No sabía que habías cambiado tanto de gustos. P.d.: Suerte.
Será chulo, pensé. Por lo menos se había dignado a mandarme suerte, a parte de reírse de mi mochila claro. Metí la nota a la cazadora vaquera y seguí con el examen como si nada. Intentando sacar concentración de donde no la había. El tiempo pasaba rápido, solo quedaban diez minutos escasos de clase y aún me quedaban unas cuantas cuentas y dos problemas. Y lo más importante, no tenía ni idea de cómo hacerlas. Me comenzó a temblar la mano. Estaba mirando fijamente el examen sin obtener respuesta alguna, cuando una mano me rozó el hombro.
-Chsss… Eso no se hace como lo estás haciendo._me susurró Esteban desde el pupitre de atrás.
- ¿Cómo?_pregunté inquieta.
-Que eso no es así. Mira al frente y escúchame; te digo como se hace. Es fácil tranquila.
Me quede sobresaltada.

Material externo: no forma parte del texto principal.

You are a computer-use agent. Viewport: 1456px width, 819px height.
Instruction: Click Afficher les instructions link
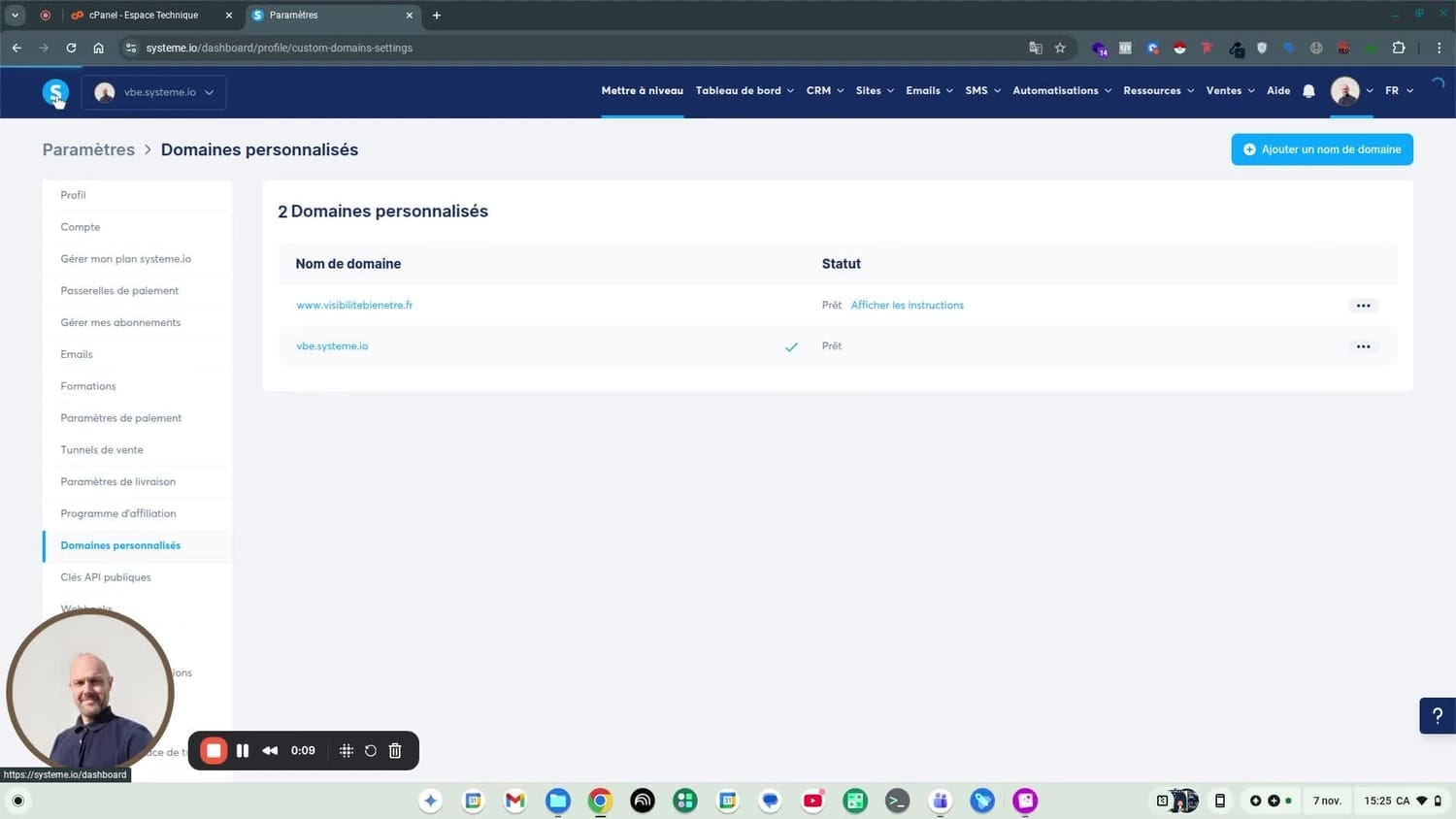tap(907, 305)
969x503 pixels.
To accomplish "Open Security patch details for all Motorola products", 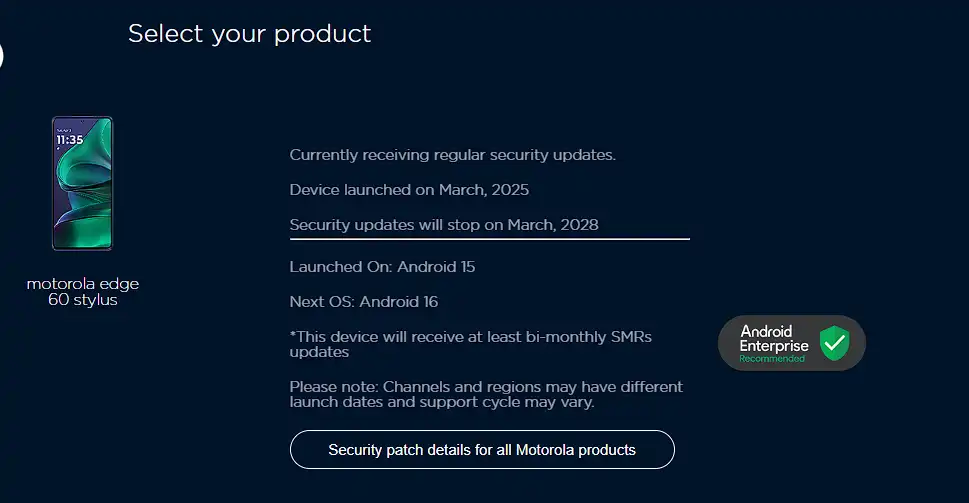I will 482,449.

No esperaba que un chico con el que no me había dirigido la palabra me estuviese ayudando en el examen en el que te juegas todo. Me quede quieta mientras escuchaba todos los pasos que me decía que debía de seguir. Hice dos ejercicios a contrarreloj gracias a su ayuda. El timbre sonó y poca gente quedaba todavía haciendo el examen. Micaela ya había salido hace una media hora, poco después de Carlos. Me levanté para entregarle el examen a la profesora. Tampoco me había salido tan mal después de todo.
- Muchas gracias_le susurré a Esteban mientras recogía la mochila
-No pasa nada._dijo con voz amable _ Era un examen un poco complicado.
-¿Solo un poco?_dije irónicamente.
-Bueno… depende de cómo lo mires. A mí no me mandan notas en mitad de un examen.
Soltó una carcajada mostrando unos blancos y perfectos dientes, mientras se disponía a salir del aula. Al cruzar el umbral se giró y me miró con cara seria. Me asombró el color de sus ojos; un marrón casi negro. Todo lo contrario a los de Carlos.
-Ah por cierto…Bonita mochila._bromeó mientras esbozaba una leve sonrisa.